▶ _Data shown_
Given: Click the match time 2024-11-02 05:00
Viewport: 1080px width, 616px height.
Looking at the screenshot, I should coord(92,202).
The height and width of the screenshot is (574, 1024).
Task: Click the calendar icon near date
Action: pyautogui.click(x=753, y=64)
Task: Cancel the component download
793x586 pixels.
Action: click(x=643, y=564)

* * *

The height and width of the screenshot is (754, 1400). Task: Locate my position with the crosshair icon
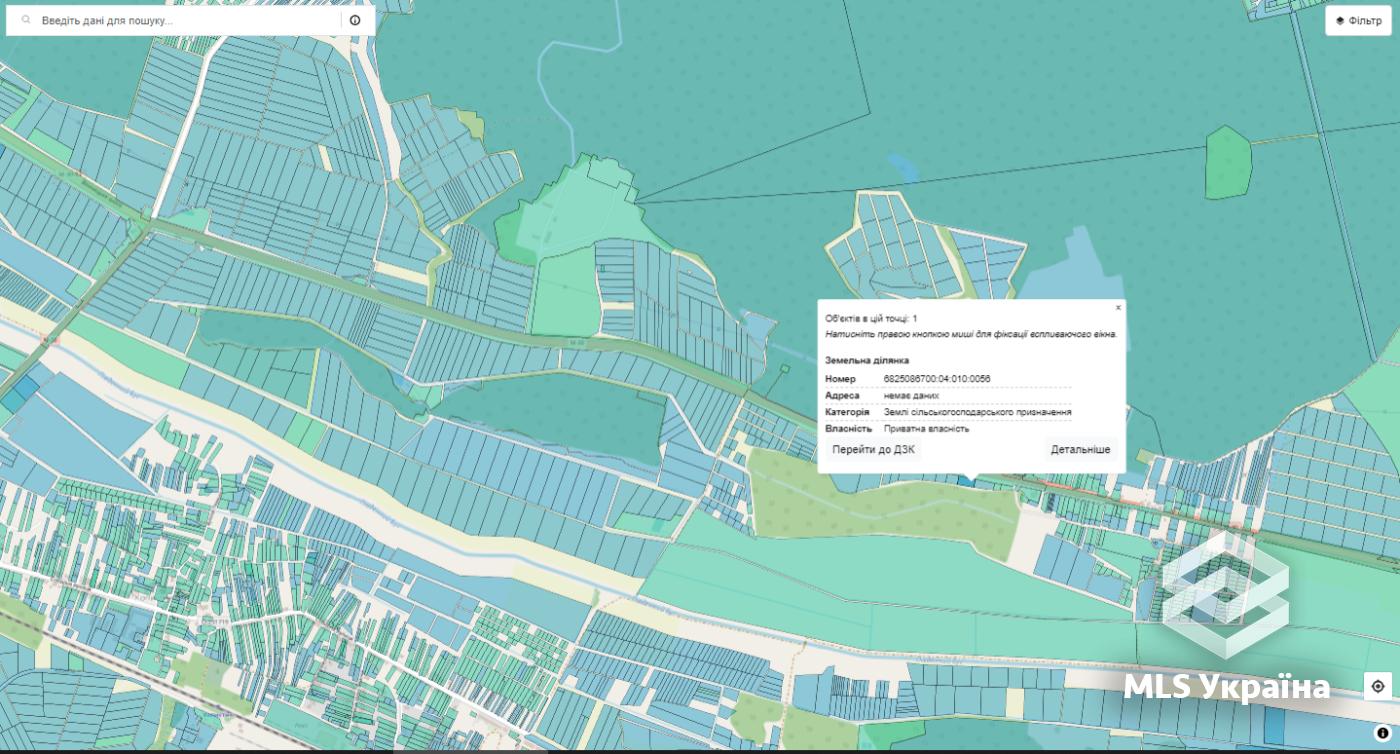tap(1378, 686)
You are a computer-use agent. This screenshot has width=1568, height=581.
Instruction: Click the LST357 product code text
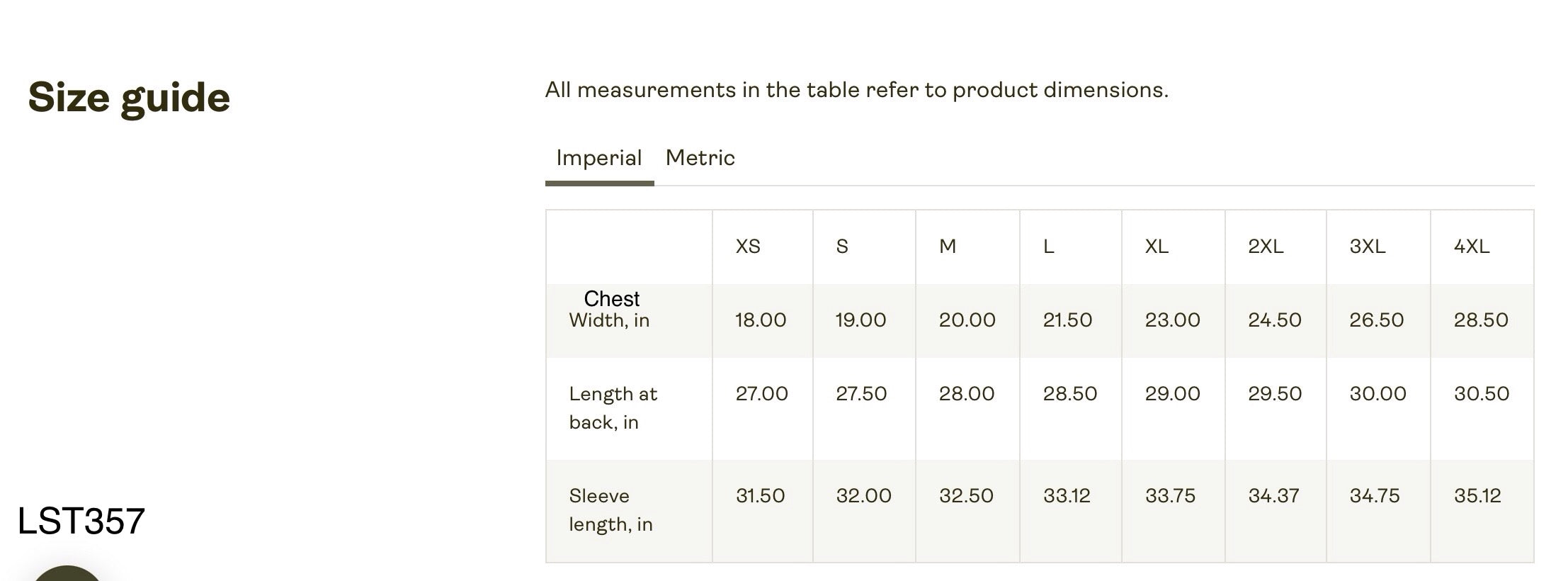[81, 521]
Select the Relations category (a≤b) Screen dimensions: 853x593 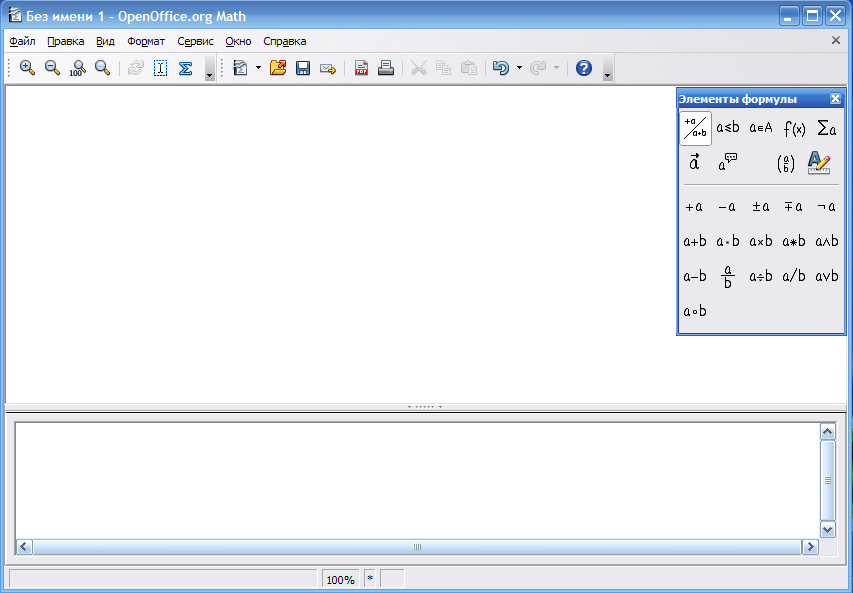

...

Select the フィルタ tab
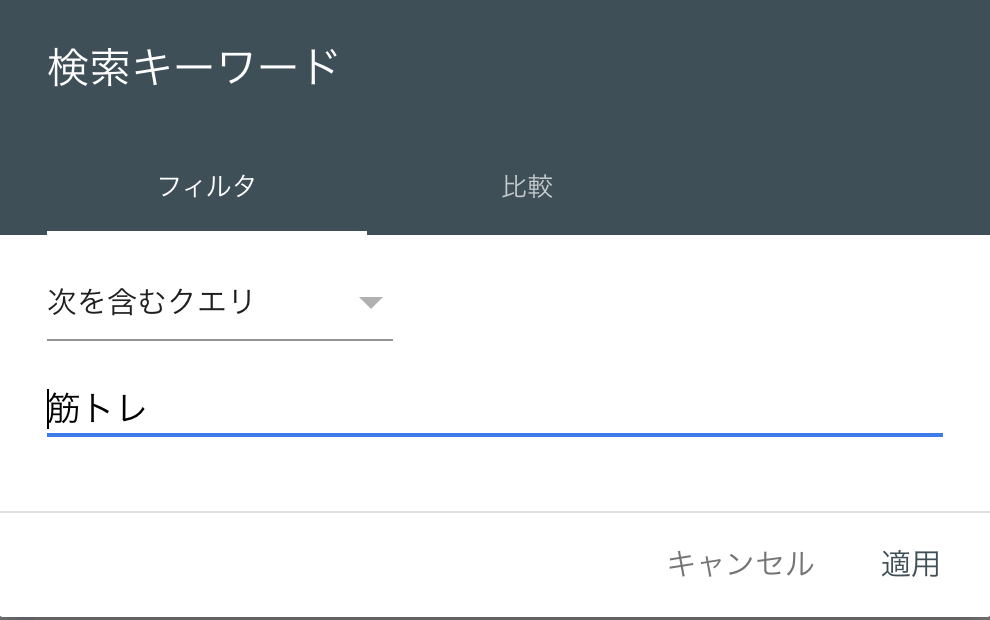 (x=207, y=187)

▶ _What you should do_
Repeat the entries from the line with "Given: Click the match time 2024-11-02 05:00" to the line with "Action: click(x=643, y=564)", swapping "component" for "update" and leaving everything else unchanged.

▶ _Solution to this exercise_
Given: Click the match time 2024-11-02 05:00
Viewport: 1080px width, 616px height.
Looking at the screenshot, I should coord(92,202).
The height and width of the screenshot is (574, 1024).
Task: Click the calendar icon near date
Action: pyautogui.click(x=753, y=64)
Task: Cancel the update download
793x586 pixels.
Action: click(x=643, y=564)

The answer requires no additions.